If you think technology can solve your security problems, then you don't understand the problems and you don't understand the technology.

Bruce Schneier

What is Security Testing?

Security testing is a type of software testing that evaluates a software's readiness to counter threats to its data and its resources from possible intruders. Its main objective is to expose security flaws in the system which hackers can exploit. Security testing helps in ensuring data safety and software availability and preventing system misuse from malicious hackers.

Areas of Security Testing

In Security testing, there are four clear areas involved.

Network Security
Network security testing inspects the network infrastructure's software and hardware for vulnerabilities — for example:finding open ports to exploit.
System Software Security
System software security examines the operating systems and other system programs for weaknesses — for example: checking if the operating system has the latest security patches applied.
Client-side Application Security
Client-side application security scrutinizes weaknesses on the client-side — for example: verifying whether cookies are encrypted and marked as secure.
Server-side Application Security
Server-side application security looks for holes in server-side code — for example: verifying whether the application is secure against the OWASP Top Ten attacks.

Types of Security Testing

Security Audit
Security auditing, also called security review, is a well-defined process to review the code, its dependent systems, and procedures against industry-accepted standards. This audit will detect gaps like storing passwords in plain-text, allowing SSH access to servers with weak passwords, etc.
Vulnerability Scanning
Vulnerability scanning involves running automated programs that scan your systems for common security holes, like a database server running without the latest security updates or a misconfigured file server that exposes sensitive data. Vulnerability scans produce a list of vulnerabilities, and most offer their remedies. For example, it will tell you that your OS uses version 1.1 of the OpenSSH library and that you should update it to 1.3.
Penetration Testing
Penetration testing, also known as pen testing, is using a combination of tools and techniques to find security fissures in the software. Pen testing includes testing applications for SQL injection, XSS, and other common attack patterns. Pen testing is often done by security experts in collaboration with developers and administrators using tools that emulate hackers' behavior.
Red team testing
Red teaming, also called ethical hacking, tests how well the software, its environment, and the team respond to an attack. Red teaming is like pen testing but is carried out by white-hat hackers. The simulation verifies the software and also the team's battle-readiness in responding to real-world attacks.

How to incorporate security testing into the SDLC?

Delays cost more and security testing is no exception. As seen from the image below, what costs a dollar to fix in the design phase can cost a hundred if detected in a production system.
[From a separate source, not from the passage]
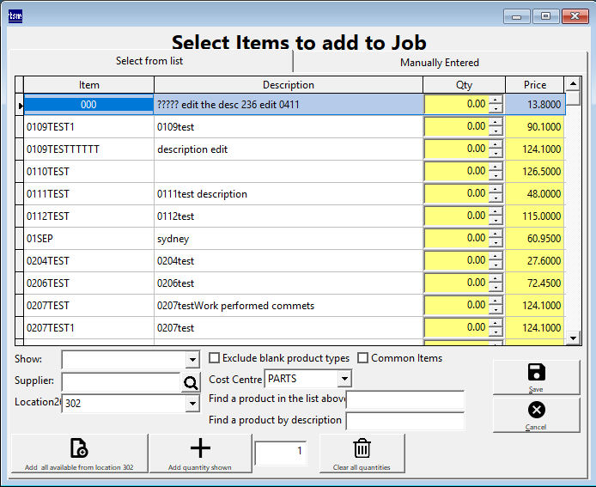
Task: Click the app icon in title bar
Action: point(15,15)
Let's look at the necessary security testing processes to be implemented in SDLC for each phase.

Phase 1 - Requirements

In this phase, you identify security considerations for the functional requirements. For example, let's say that there is the usual requirement to reset your password. You should qualify this feature by asking some security-related questions like:

  • How long should the link be valid?
  • Whether the software should send the link via email or SMS?

Phase 2 - Design

This phase interprets the requirements into what they should look like in the actual application. If we continue with the above example of password reset, this phase will specify that the USER table has PASSWORD_RESET_EXPIRES and PASSWORD_RESET_CODE columns to store the corresponding values.
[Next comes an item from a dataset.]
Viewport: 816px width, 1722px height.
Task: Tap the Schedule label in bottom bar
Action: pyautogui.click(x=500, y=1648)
Designers should base the security design on industry best practices. For example, storing a random six-digit code will be considered sufficient if the link expires in less than five minutes.

Designers can also specify related behaviors. For example, the design can mandate that if a password reset is attempted from an IP address with an incorrect code more than ten times in a row, that IP address should be blocked.

Phase 3 - Coding

Good design is necessary for secure code. Without it, coders will implement security that is most likely flaky. Continuing with the above example, coders will implement the reset password functionality specified in the design, followed by writing unit tests.

Code reviews are essential as they double-check the implementation details. For example, it should verify that the number is indeed random.

Phase 4 - Testing

In addition to testing functionality, testers should also test the security considerations using a combination of white-box testing and black-box testing.

In the reset password example, they can check that the link works as expected when clicked within five minutes but is invalid after that. They can also check that the link does not work if they edit the URL and change the code. They can also verify that the code is different and seemingly random every time in the reset password link.

Testing should also check for the security of third-party libraries and software.

Phase 5 - Maintenance

Security monitoring and patching are essential even after the application is released. Vulnerabilities that slipped through the cracks are often found long after a software's release. Some may be in the code, but many exist in the underlying operating system or third-party software components that constitute an application.

There should be a well-defined process for monitoring the dependent components like:

  • Operating Systems
  • System software like web servers and load balancers
  • Application software like databases and third-party libraries

There should also be a plan for dealing with security defects, including rewarding those who identified holes in your code.

Why is Security Testing Important?

Your software may have the best features, but if end-users think it is unsafe, they will drop it like a hot potato.

With so many web-based penetration tools available today, anybody can become a hacker. And with social media, making your customer aware of security holes in your software is also easy. Remember, hackers don't necessarily do it for profit; some do it for fun.

If you are judged to have taken security lightly, new laws like GDPR will expose you to legal liabilities and penalties.